### TASK INPUT
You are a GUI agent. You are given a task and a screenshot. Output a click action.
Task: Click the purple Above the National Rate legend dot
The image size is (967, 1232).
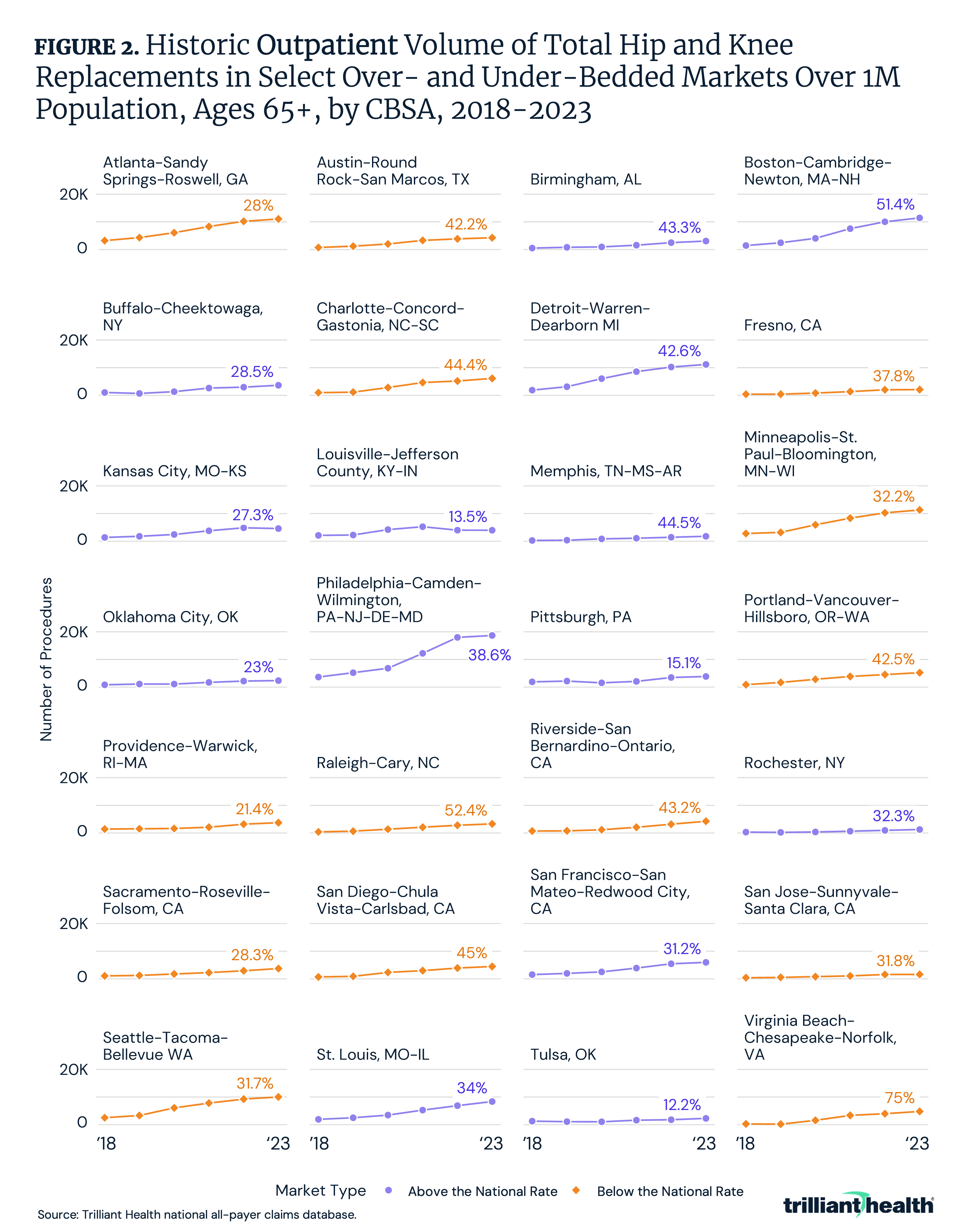click(388, 1190)
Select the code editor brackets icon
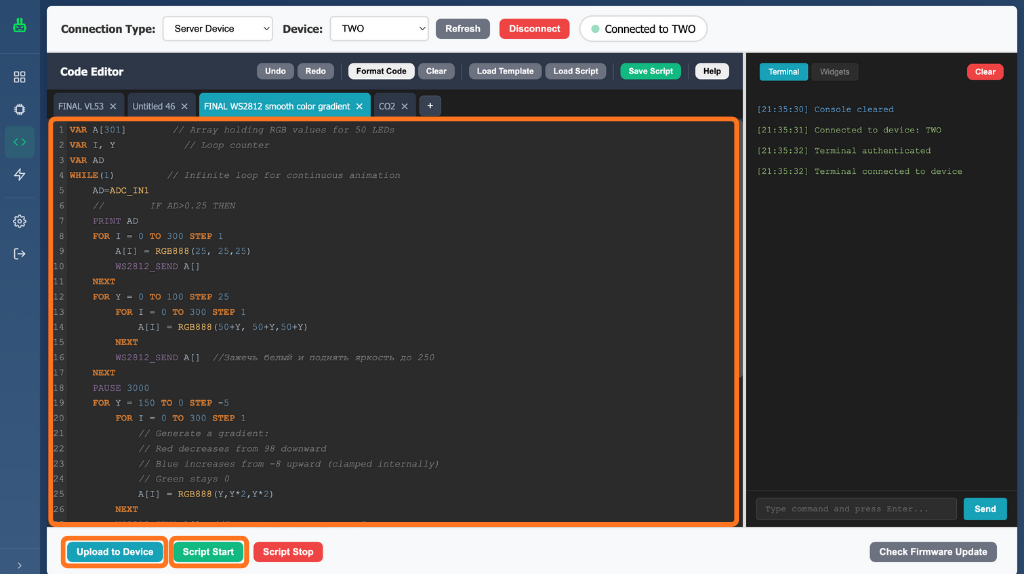 point(19,142)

### EXERCISE AIM
Recast the material above as a two-column CSV with the headers input and output, giving each answer its own row beside the text that leads up to it, with every field quoted and line breaks turned into spaces. Leave the pictures out.

### RESPONSE TO THIS EXERCISE
input,output
"You are a GUI agent. You are given a task and a screenshot. Output a click action. Task: Click the purple Above the National Rate legend dot The image size is (967, 1232).","click(388, 1190)"
"Select the code editor brackets icon","point(19,142)"